There are times when I get misty eyed thinking back on the life I have lived. Although I’m not even thirty years old, I feel like I have covered so much ground, like I’ve endured so many things. Certain times of the year, holidays for example, I allow the stimuli of twinkling lights and holiday fragrances to engulf me while I reminisce on the mistakes I have made. The minimal Florida cold that stings my lungs, the bright colors that decorate my tree, the Rat Pack Christmas music that floods my living room all become a welcome distraction to what it is I am really thinking about: the people I have hurt, the bruises I covered up, the many material items I have had to replace, the lies I told to the many police that showed up at my apartment, the lies I told my parents when they asked me how I was. 

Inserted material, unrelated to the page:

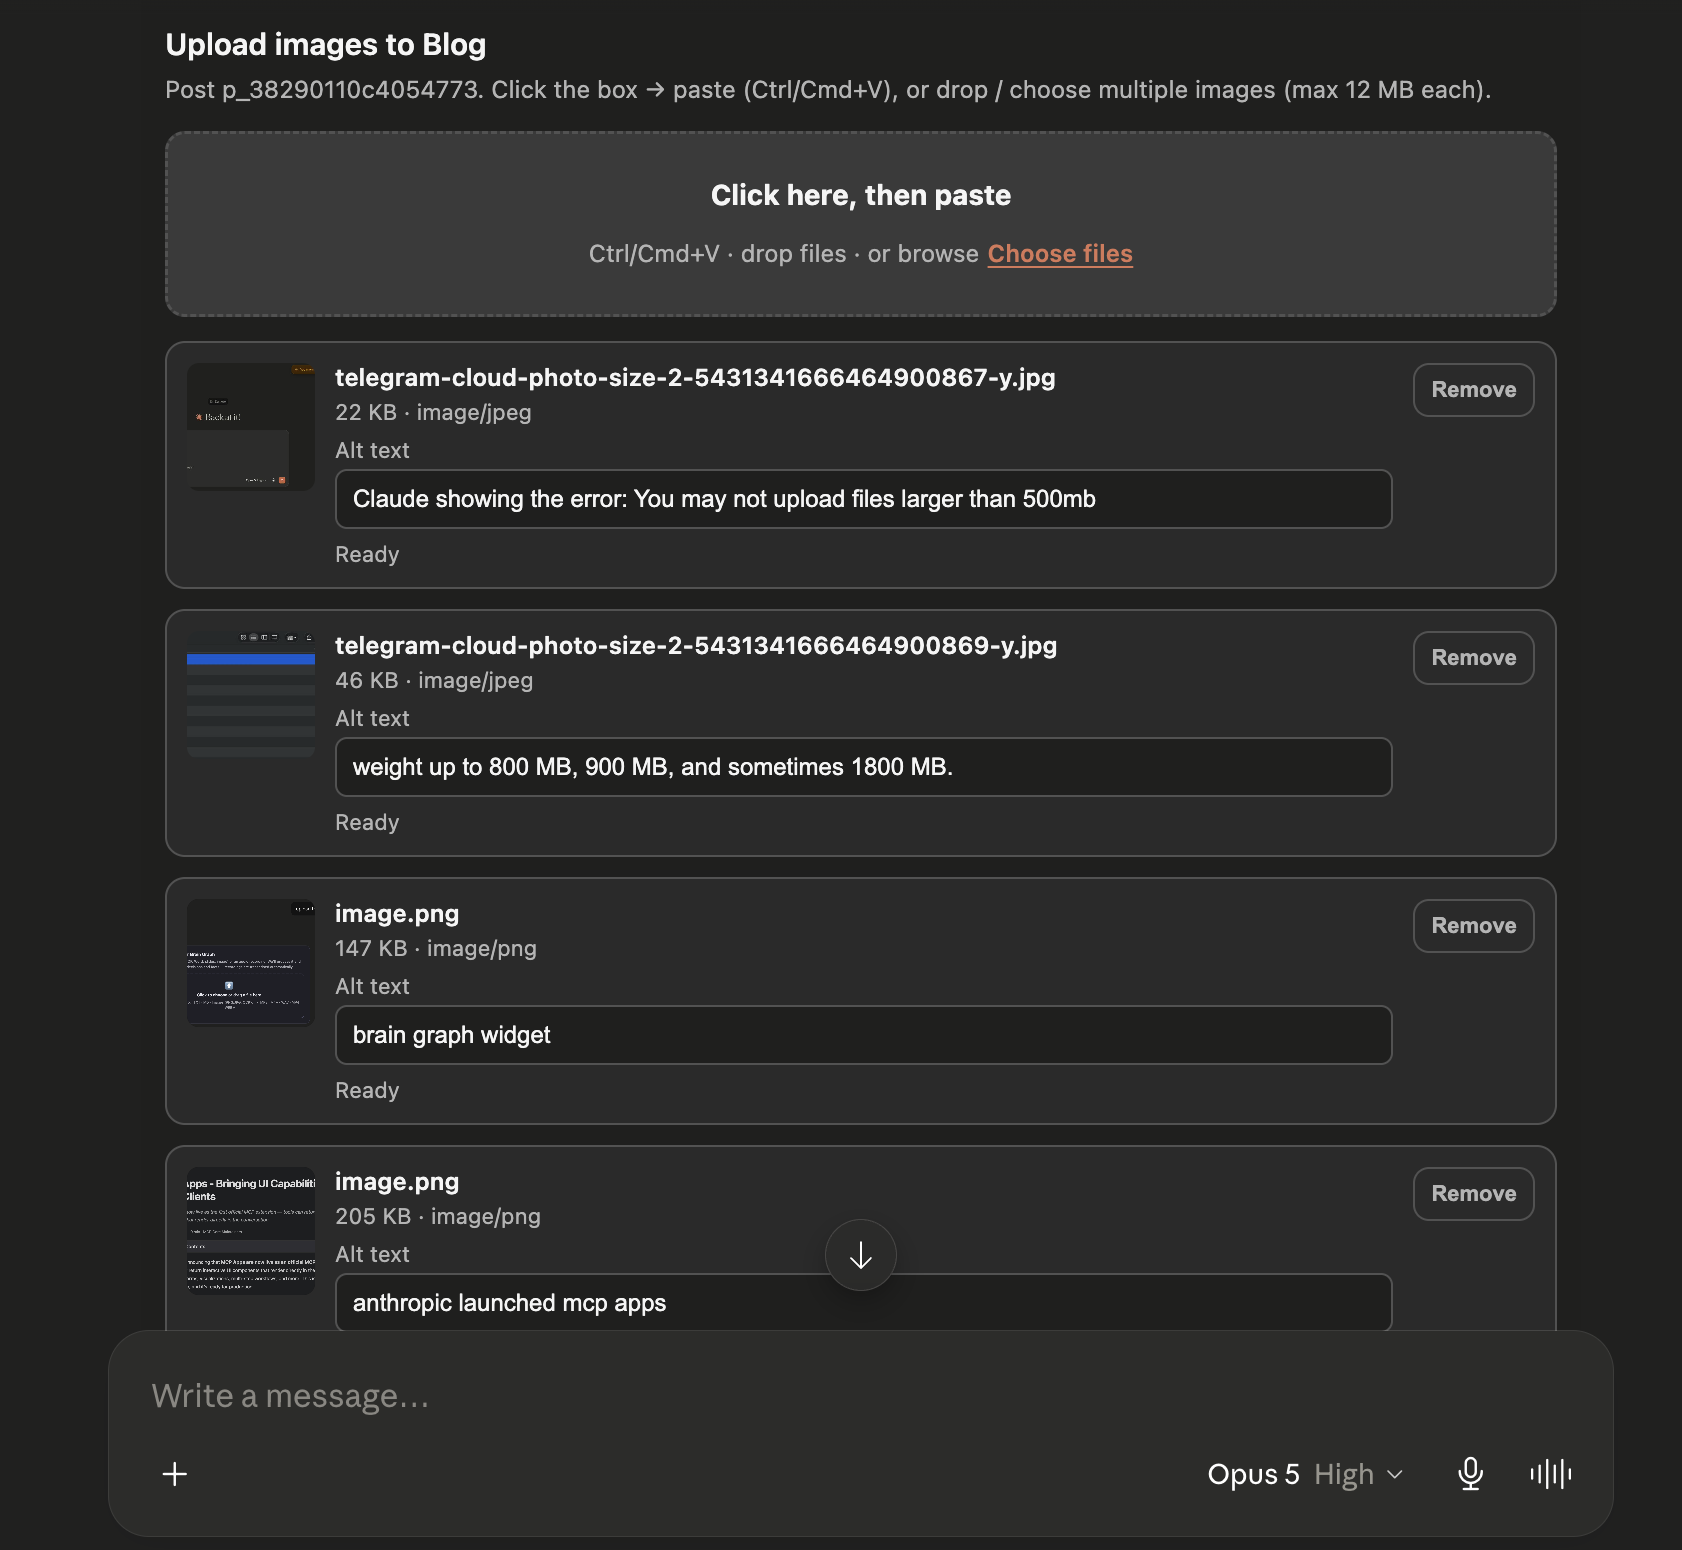Edit alt text about 500mb upload error
The image size is (1682, 1550).
tap(864, 499)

But by far, one of the most emotional and difficult to bear collection of days for me is the month of October. October first would have been my grandfather’s birthday. I always get a little melancholy when I slow down long enough to remember all of our times together. Two days later is my ex’s birthday. I don’t know that I’m able to put my feelings for him into words. It’s so difficult because in some ways, I feel that I learned a lot from him. I learned to be strong, I learned to fend for myself, and I learned what I didn’t want in a partner. 

But in another way, I feel betrayed by him. I have to remind myself that he completely stole my innocence; he ripped away an important part of my life that I will never get back. He made me insecure, pushed me to the point of leaving my parents and kept me from any sort of normal life. I would like to say he doesn’t haunt me anymore, that I don’t think about him at night when I’m home by myself, that I don’t worry about him walking into my store after all these years, but I would be lying. Because I think about it all the time. And if I’m being honest, I don’t know what I would do if I saw him in real life. My chest hurts just thinking about it. 

The scars from mental cruelty can be as deep and long-lasting as wounds from punches or slaps but are often not as obvious. Among women who have experienced violence from a partner, half or more report that the man’s emotional abuse is what causes the most harm. –Lundy Bancroft

As much as I would like to lay all of the blame on this man, I can’t. Believe me, I would like to because it would make me feel better. It would give me a little bit of justice and closure in which to finish off this chapter of my story. But it’s not entirely true. And don’t misunderstand because he deserves a lot of the blame but the truth is a lot of what happened between us I had some part in. After all, I stayed with him for more years than I would care to admit to, didn’t I?

We were okay in the beginning. Our fights were minimal (in comparison to what they became) but I suppose that now, looking back at it all, I realize that he wasn’t what I would call “normal”. He got angry about things that I thought were sort of unimportant. I remember one instance in particular where he was absolutely livid at me because of the outfit I had chosen to wear. I remember he said to me, “Go back to your ex if that’s how you’re going to dress. You look disgusting.” I guess I should have seen the signs. I should have left his house that day and never returned. Instead, what I did as an insecure nineteen year old was drive all the way to my house, change into something he approved of, and then drove back. It just seemed like the only rational option.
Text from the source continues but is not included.